Problem description:
Could you rewrite the records below with each "dropdown" changed to "drop-down" and everything else left as it is?

====================

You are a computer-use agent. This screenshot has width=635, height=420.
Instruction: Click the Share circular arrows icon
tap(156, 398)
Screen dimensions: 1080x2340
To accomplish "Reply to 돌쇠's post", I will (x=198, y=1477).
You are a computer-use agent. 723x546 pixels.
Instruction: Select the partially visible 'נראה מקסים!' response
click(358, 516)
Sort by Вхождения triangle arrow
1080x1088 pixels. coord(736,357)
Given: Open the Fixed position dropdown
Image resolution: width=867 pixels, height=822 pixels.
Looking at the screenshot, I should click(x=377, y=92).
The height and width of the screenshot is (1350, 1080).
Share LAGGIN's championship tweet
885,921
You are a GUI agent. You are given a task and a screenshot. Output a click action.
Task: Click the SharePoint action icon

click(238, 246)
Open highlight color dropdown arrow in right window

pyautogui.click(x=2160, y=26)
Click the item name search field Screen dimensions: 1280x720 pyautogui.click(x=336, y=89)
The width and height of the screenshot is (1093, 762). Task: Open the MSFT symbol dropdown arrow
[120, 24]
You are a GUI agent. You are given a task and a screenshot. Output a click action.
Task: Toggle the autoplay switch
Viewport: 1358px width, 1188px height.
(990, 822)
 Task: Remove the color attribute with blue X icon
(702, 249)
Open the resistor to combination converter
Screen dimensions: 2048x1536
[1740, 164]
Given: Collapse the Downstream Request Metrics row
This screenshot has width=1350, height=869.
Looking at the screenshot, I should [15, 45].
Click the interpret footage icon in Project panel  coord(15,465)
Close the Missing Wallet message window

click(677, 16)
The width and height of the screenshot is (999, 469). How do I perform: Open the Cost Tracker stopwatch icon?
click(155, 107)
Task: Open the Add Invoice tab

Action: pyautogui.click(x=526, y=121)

====================

Correct response:
You are a computer-use agent. This screenshot has width=635, height=420.
Instruction: Click the Share circular arrows icon
tap(156, 398)
Screen dimensions: 1080x2340
To accomplish "Reply to 돌쇠's post", I will (x=198, y=1477).
You are a computer-use agent. 723x546 pixels.
Instruction: Select the partially visible 'נראה מקסים!' response
click(358, 516)
Sort by Вхождения triangle arrow
1080x1088 pixels. coord(736,357)
Given: Open the Fixed position drop-down
Image resolution: width=867 pixels, height=822 pixels.
Looking at the screenshot, I should click(x=377, y=92).
The height and width of the screenshot is (1350, 1080).
Share LAGGIN's championship tweet
885,921
You are a GUI agent. You are given a task and a screenshot. Output a click action.
Task: Click the SharePoint action icon

click(238, 246)
Open highlight color drop-down arrow in right window

pyautogui.click(x=2160, y=26)
Click the item name search field Screen dimensions: 1280x720 pyautogui.click(x=336, y=89)
The width and height of the screenshot is (1093, 762). Task: Open the MSFT symbol drop-down arrow
[120, 24]
You are a GUI agent. You are given a task and a screenshot. Output a click action.
Task: Toggle the autoplay switch
Viewport: 1358px width, 1188px height.
(990, 822)
 Task: Remove the color attribute with blue X icon
(702, 249)
Open the resistor to combination converter
Screen dimensions: 2048x1536
[1740, 164]
Given: Collapse the Downstream Request Metrics row
This screenshot has width=1350, height=869.
Looking at the screenshot, I should [15, 45].
Click the interpret footage icon in Project panel  coord(15,465)
Close the Missing Wallet message window

click(677, 16)
The width and height of the screenshot is (999, 469). How do I perform: Open the Cost Tracker stopwatch icon?
click(155, 107)
Task: Open the Add Invoice tab

Action: pyautogui.click(x=526, y=121)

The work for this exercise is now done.